_Exercise details:_ Please rewrite the data from the line with "You are a computer-use agent." to the line with "will click(x=85, y=20).", replacing "row label" with "column label" and leaving everything else unchanged.

_Provided data:_
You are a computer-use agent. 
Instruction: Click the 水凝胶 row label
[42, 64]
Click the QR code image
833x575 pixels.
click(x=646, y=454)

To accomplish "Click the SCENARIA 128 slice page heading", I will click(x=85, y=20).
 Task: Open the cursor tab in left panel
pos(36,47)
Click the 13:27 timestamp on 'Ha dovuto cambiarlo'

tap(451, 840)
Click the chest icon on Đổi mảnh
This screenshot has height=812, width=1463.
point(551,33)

---

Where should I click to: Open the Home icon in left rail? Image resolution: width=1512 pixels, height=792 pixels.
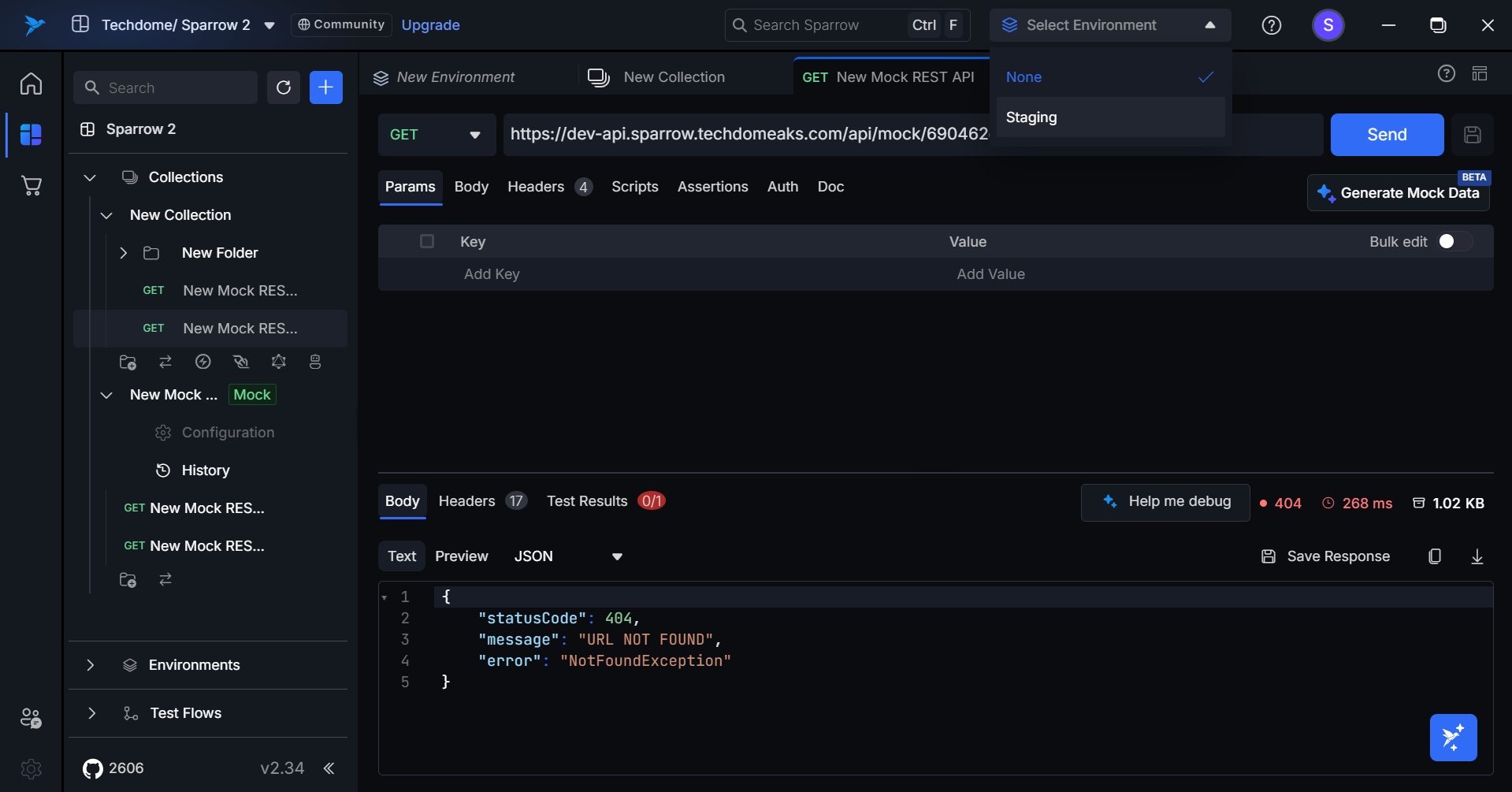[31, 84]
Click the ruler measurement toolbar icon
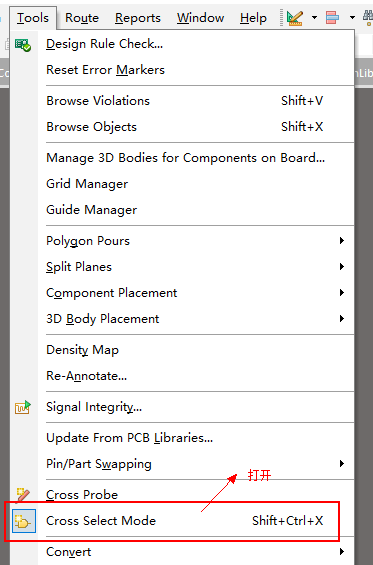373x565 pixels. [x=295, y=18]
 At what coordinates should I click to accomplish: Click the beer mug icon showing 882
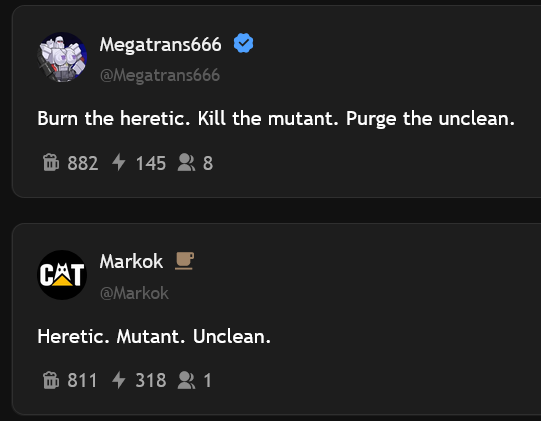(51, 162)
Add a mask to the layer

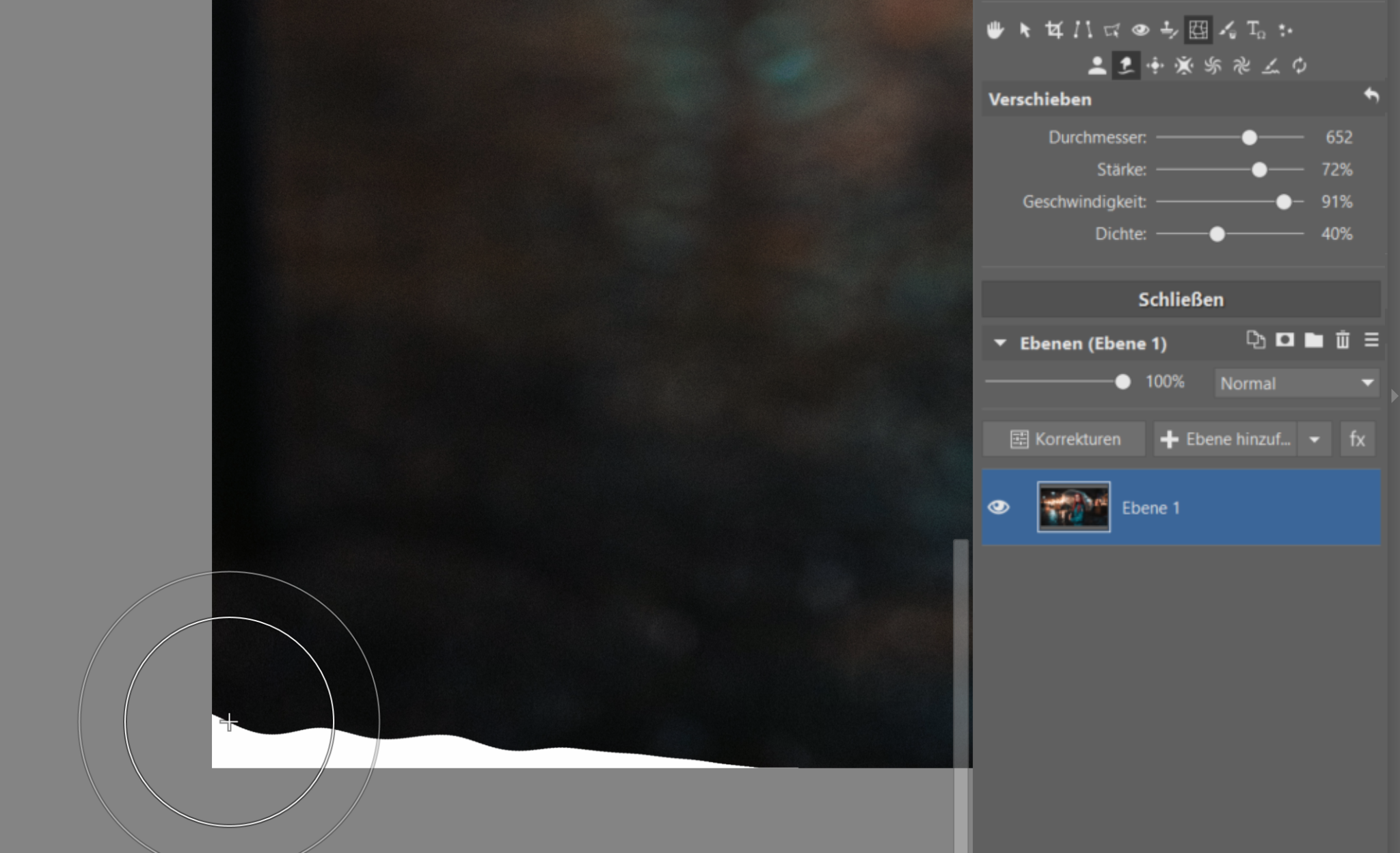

_Exercise answer:_
You are a computer-use agent. 
Instruction: Click the 水凝胶 column label
[42, 64]
Click the QR code image
833x575 pixels.
click(x=646, y=454)

To accomplish "Click the SCENARIA 128 slice page heading", I will click(x=85, y=20).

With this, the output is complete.